**Instructions for the task:** Please rewrite the data below, changing every "screenshot" to "image" and keeping everything else the same. Omit the pictures from your answer.

◇ ◇ ◇ ◇ ◇ ◇ ◇

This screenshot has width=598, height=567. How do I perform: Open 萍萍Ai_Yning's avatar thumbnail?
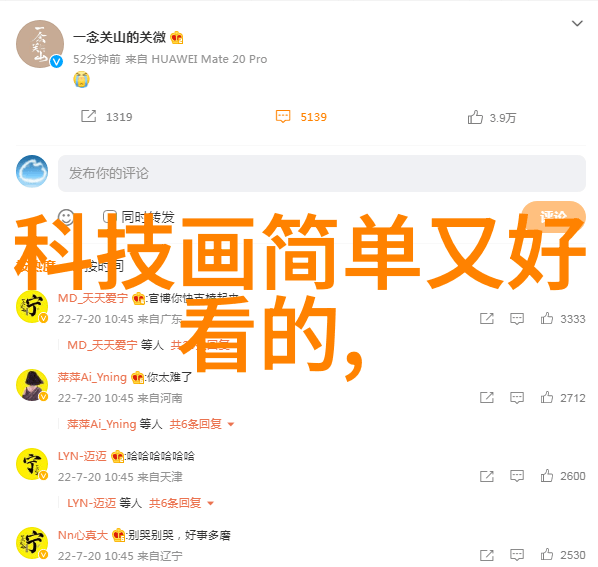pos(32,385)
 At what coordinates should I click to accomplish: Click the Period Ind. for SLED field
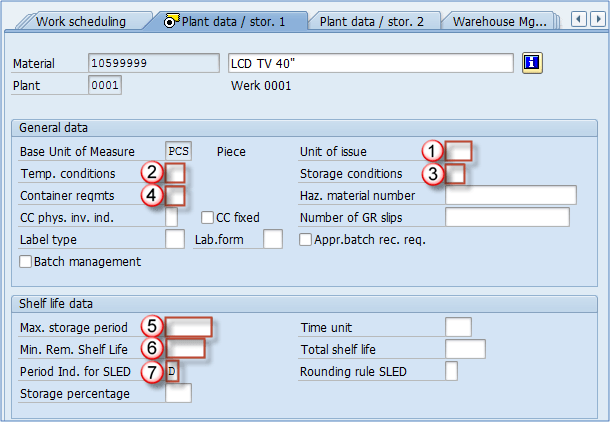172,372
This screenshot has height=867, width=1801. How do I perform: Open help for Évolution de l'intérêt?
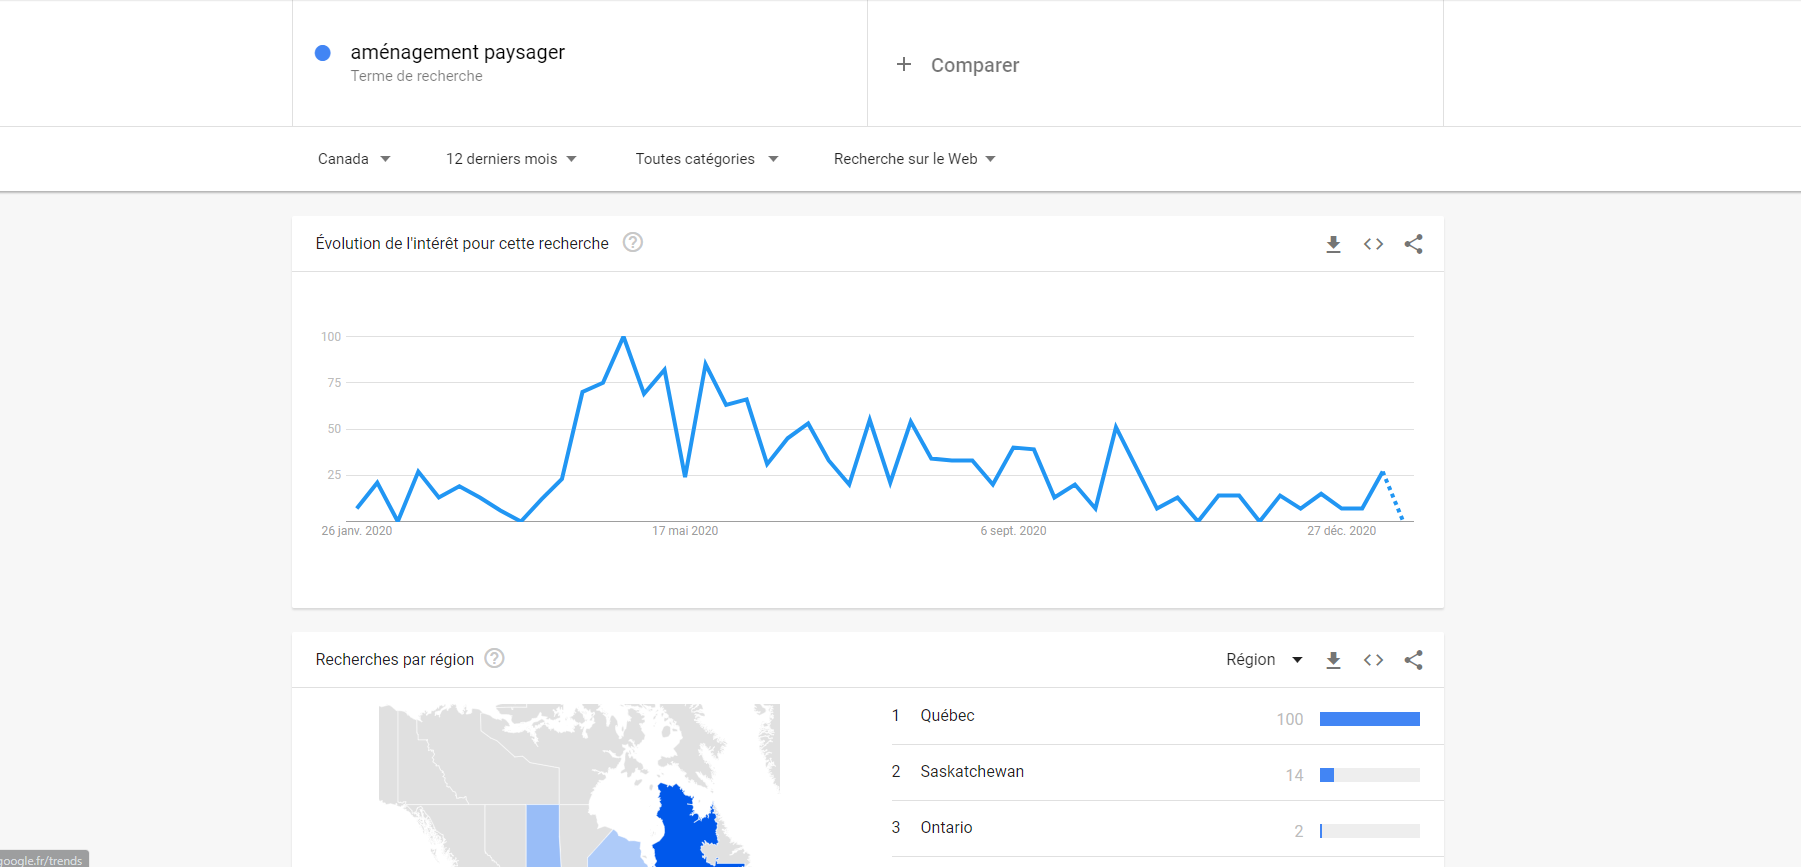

◇ ◇ ◇ ◇ ◇ ◇ ◇

**Correct output:**
This image has width=598, height=567. How do I perform: Open 萍萍Ai_Yning's avatar thumbnail?
pos(32,385)
 At what coordinates should I click to accomplish: Click the Period Ind. for SLED field
172,372
This image has height=867, width=1801. How do I perform: Open help for Évolution de l'intérêt?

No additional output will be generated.